However, once I started reading the article, I got more intrigued. The author doesn't exactly love nuclear arms -- although he's a lot more comfortable with them than most experts (and has a bit more faith in the rationality of leaders) -- but rather, he sees them as a natural response by the world to the prospect of a single superpower (namely, us). Such an arsenal for a smaller nation acts not only to protect them from us (think about our relative responses to Iraq versus North Korea) but also to keep the peace among themselves (think of the delicate dance along the Indian-Pakistani border).
Seen this way, the near-term proliferation threat is less to our homeland -- neither North Korea or Iran, for example, has the missile technology to deliver a warhead to the continental US -- than to our ability to project power and shape world affairs. The United States, in other words, worries as much about being deterred as being attacked.I have to say that I don't find that idea all that bad, although I'd rather see deterrence through something like the U.N. instead of Mutually Assured Destruction crap. But it's clear that the former can't always be relied upon (either because of the UN's choices or because of our leaders' disregard). It's hard to blame other countries for wanting more than one leader's word to rely on, given that a new player may emerge a few years later and disregard the commitments of his predecessors. Sigh.
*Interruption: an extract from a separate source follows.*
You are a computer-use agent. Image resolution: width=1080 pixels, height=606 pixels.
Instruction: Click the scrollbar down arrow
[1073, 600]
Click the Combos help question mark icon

''The truth is that countries that have nuclear weapons will be off-limits,'' says Mearsheimer, ''which is why [those countries] want them.''
I found these arguments intriguing and compelling. However, they really concern only the strategic value of nuclear weapons, and in no way address the real dangers that accompany them. Other experts did chip in some worries:
More troubling is that historically, in every so-called nuclear ''conflict dyad'' -- US/USSR, USSR/China, India/Pakistan -- the first of the two to go nuclear came close to launching a preemptive attack to profit from its nuclear advantage. And the precarious hold on power of the government in a nuclear nation like Pakistan only adds to the volatile mix.Indeed. Where exactly has all the fissile material from Russia gone? It's worth realizing that when we try to eliminate nuclear weapons, we will always run into the suspicion by others that we are merely trying to maintain our current advantage -- that provides a natural defiant motive. However, we can't afford to forget that these warheads have serious firepower inside, and that there are ever increasing ways that it could be put to real destructive use.